King, infatti, è una poliziotta tosta e capace, finita a rispondere al centralino del commissariato a causa della sua scarsa disciplina. Per via di un caso complesso in cui i colleghi arrancano viene rimessa in pista e dà prova della sua bravura. Originalissimo, nevvero? Per fortuna, a bilanciare questo non eccelso livello di innovazione, c’è un tono generale che sa essere davvero particolare. Non è facile, infatti, riuscire a trovare un equilibrio perfetto tra i meccanismi e i requisiti di una linea poliziesca e quelli di una linea comica. Beh, la notizia è che King ce l’ha fatta.
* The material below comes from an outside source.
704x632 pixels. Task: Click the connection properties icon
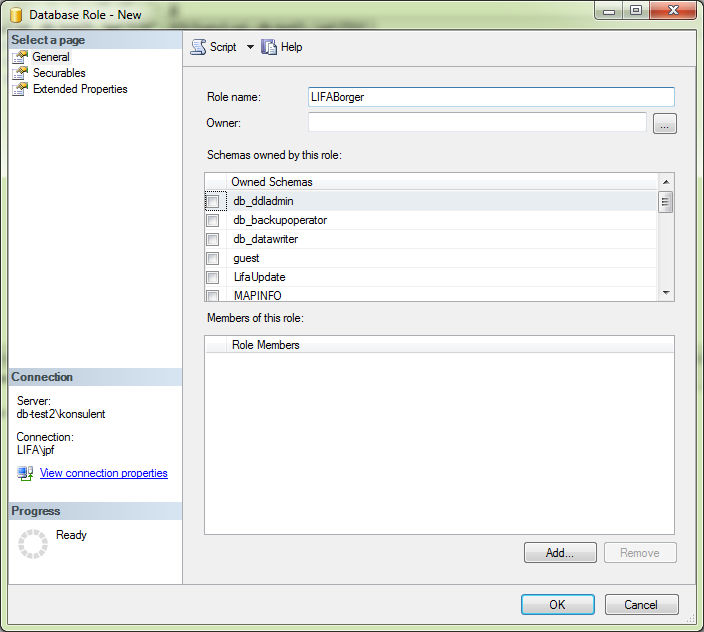[25, 473]
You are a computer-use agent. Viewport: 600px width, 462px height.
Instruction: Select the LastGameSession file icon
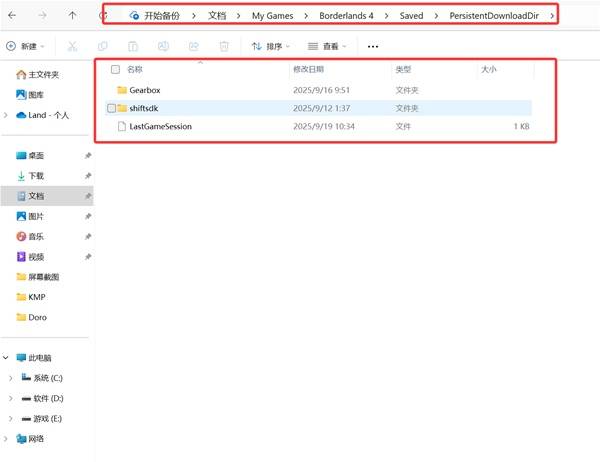pyautogui.click(x=122, y=127)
Per raggiungere questo risultato, gli autori hanno puntato tutto su dialoghi molto serrati e su uno stile di scrittura che ha grossi debiti nei confronti di sua maestà Aaron Sorkin. Fatte le debite proporzioni, arriva da lì, in sostanza, la scelta di far viaggiare sottotraccia alcuni elementi per l’intero episodio e di farli emergere all’improvviso e senza alcun riferimento-spiegone ai dialoghi precedenti (nel primo episodio, uno di questi temi è la presunta voglia di maternità della protagonista). Oltre a questo, Jessica King è stata creata alla grande: la sua (auto)ironia non suona infatti forzata o imposta, ma riesce a svilupparsi con invidiabile naturalezza.
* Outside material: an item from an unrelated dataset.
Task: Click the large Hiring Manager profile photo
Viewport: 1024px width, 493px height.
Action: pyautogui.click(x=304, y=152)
Un altro aspetto è quello visivo. Se siamo abituati a crime dove i poliziotti sono dimessi e scalcagnati (i maglioni di Sarah Linden di The Killing sono lì a ricordarcelo), King vanta invece personaggi pettinati e molto ben vestiti. Questo aspetto dei costumi è la base per l’aspetto visivo in quanto tale: le scene in interni del commissariato citano infatti in maniera scoperta Mad Men, con i protagonisti vestiti come figurini e colori caldi e avvolgenti. A fronte di questo riferimento visivo, però, come detto, un ritmo quasi forsennato di dialoghi e azioni, come a creare uno stordimento sensoriale, ulteriore punto a favore per il telefilm.

Previsioni sul futuro: casi su casi, risolti con brio e conditi da battute divertenti. Senza dimenticare una trama orizzontale non preponderante, ma comunque presente.

Perché seguirlo: perché atmosfera, ritmo e godibilità la rendono la perfetta serie lieve dell’estate.

Perché mollarlo: perché non vi siete ancora ripresi dal finale di The Killing e non volete altri crime per sei mesi.